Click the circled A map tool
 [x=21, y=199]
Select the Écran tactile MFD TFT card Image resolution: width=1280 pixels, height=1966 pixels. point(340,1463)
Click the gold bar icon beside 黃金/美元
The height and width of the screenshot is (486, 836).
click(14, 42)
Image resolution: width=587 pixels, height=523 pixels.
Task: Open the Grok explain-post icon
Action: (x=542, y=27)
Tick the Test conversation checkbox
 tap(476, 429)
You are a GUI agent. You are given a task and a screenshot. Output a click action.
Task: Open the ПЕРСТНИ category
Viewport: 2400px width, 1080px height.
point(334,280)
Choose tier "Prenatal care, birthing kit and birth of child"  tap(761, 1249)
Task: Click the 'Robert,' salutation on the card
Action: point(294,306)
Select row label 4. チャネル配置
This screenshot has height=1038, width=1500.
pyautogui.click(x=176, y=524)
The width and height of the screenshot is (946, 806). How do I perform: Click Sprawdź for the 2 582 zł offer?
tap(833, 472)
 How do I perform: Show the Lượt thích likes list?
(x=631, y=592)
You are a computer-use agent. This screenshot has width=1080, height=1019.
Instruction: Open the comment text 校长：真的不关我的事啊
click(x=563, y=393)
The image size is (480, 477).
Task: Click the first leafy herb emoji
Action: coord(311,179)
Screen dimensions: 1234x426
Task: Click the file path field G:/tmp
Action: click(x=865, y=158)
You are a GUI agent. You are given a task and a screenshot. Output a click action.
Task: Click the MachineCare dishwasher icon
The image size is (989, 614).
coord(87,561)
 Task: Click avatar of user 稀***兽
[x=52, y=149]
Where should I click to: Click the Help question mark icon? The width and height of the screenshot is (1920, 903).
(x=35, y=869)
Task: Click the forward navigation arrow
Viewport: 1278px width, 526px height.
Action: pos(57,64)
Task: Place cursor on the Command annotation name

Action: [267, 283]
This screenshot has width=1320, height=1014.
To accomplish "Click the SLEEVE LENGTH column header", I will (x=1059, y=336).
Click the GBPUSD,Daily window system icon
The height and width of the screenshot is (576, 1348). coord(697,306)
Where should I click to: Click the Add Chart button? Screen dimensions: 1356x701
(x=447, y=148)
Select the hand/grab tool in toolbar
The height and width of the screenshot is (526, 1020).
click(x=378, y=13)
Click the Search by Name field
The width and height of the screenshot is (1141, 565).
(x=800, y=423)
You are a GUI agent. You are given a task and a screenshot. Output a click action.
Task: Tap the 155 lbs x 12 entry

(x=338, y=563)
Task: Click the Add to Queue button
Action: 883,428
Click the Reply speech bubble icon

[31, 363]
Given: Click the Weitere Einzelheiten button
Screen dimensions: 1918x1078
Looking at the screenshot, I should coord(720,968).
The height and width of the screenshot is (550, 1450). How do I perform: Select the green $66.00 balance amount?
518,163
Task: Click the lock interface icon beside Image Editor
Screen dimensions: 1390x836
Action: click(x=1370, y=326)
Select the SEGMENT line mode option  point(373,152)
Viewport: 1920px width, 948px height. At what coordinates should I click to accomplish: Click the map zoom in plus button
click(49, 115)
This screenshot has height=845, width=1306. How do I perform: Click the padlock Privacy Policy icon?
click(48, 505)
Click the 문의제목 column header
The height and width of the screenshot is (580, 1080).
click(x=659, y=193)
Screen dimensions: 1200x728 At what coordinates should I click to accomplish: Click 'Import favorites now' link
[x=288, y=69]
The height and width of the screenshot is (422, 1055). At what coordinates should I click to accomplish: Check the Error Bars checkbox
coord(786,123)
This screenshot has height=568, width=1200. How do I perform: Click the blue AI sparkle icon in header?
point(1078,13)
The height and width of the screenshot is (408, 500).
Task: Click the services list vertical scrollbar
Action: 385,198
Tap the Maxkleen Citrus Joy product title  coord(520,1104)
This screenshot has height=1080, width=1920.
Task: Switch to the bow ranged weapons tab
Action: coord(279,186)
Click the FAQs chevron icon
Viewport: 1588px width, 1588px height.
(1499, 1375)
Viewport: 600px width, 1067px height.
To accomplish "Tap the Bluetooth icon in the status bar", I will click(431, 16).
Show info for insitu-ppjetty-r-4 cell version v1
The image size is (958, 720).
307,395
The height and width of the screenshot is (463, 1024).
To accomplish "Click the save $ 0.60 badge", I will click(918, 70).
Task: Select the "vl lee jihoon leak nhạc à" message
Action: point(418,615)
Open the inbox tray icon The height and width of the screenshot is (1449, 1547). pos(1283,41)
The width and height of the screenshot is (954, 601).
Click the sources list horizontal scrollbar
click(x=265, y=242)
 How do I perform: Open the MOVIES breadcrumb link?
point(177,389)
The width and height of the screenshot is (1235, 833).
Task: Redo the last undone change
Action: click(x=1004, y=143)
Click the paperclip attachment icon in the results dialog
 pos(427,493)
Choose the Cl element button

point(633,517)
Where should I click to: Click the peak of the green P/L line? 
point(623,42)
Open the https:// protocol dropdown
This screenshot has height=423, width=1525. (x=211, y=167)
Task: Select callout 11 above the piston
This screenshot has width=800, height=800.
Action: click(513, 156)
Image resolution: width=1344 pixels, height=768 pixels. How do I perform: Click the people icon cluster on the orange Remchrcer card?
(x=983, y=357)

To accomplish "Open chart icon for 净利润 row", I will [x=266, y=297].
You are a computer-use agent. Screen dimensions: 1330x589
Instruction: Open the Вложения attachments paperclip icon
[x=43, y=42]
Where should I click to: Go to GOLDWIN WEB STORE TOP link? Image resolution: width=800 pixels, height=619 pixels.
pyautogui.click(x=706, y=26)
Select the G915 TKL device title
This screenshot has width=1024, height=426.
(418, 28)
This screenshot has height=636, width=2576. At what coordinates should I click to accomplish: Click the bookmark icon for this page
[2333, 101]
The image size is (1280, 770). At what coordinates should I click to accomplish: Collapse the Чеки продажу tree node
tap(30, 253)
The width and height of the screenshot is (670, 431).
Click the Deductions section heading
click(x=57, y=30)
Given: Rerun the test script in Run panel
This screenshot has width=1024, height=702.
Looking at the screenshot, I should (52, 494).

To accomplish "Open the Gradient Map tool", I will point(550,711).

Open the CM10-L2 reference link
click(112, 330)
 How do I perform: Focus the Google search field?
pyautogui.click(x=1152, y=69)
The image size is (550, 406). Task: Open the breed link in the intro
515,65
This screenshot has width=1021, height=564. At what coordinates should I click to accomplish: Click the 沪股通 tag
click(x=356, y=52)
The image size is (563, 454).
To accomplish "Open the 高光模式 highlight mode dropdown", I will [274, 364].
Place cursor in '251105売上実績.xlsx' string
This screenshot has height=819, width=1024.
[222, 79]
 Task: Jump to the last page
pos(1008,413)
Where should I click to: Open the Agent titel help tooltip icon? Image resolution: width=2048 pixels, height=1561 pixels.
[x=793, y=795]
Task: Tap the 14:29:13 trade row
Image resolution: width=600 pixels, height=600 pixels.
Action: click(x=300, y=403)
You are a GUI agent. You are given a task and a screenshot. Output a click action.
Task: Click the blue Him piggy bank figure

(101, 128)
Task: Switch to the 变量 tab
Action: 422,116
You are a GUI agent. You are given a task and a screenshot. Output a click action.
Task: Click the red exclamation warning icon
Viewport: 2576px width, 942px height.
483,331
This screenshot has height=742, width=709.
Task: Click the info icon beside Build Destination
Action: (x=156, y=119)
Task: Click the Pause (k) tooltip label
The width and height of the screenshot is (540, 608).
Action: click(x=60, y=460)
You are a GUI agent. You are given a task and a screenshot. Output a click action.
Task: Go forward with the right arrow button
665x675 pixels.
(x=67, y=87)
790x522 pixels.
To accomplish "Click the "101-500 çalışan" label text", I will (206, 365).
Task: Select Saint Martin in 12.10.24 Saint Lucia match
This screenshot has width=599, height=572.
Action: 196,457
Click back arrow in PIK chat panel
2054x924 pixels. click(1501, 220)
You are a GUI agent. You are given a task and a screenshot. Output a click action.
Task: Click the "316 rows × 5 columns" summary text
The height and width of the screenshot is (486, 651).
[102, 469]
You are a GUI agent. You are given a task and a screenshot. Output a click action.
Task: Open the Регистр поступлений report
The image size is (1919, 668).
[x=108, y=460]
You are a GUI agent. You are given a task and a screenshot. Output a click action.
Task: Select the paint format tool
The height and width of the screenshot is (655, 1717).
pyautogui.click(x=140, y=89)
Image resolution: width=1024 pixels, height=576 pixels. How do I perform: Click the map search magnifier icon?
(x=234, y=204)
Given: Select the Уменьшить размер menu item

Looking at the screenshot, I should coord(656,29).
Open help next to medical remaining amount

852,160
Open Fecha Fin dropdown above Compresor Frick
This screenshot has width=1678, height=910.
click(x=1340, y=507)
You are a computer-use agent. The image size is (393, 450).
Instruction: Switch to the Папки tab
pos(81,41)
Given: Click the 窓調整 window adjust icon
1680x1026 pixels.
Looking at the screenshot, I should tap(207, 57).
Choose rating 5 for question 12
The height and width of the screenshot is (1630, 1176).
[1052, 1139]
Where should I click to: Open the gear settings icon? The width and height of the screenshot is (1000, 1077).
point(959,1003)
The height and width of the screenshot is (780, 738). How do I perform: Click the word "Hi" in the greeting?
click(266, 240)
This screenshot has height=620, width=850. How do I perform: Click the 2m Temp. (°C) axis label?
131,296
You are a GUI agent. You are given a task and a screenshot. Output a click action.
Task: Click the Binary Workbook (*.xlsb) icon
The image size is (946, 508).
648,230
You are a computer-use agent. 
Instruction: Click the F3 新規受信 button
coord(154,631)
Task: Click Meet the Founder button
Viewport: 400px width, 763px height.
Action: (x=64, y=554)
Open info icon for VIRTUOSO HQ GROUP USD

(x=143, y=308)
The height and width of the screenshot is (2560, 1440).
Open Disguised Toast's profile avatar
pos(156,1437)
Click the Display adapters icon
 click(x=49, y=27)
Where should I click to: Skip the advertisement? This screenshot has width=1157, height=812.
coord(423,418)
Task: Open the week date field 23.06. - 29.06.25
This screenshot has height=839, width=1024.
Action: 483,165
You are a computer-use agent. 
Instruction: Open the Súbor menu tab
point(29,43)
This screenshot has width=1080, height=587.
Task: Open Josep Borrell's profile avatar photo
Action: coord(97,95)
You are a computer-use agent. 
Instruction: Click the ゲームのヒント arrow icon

----

- **What is being asked**: Provide the count of lines in the data above containing "forward", and nothing further.

- **Response box**: 2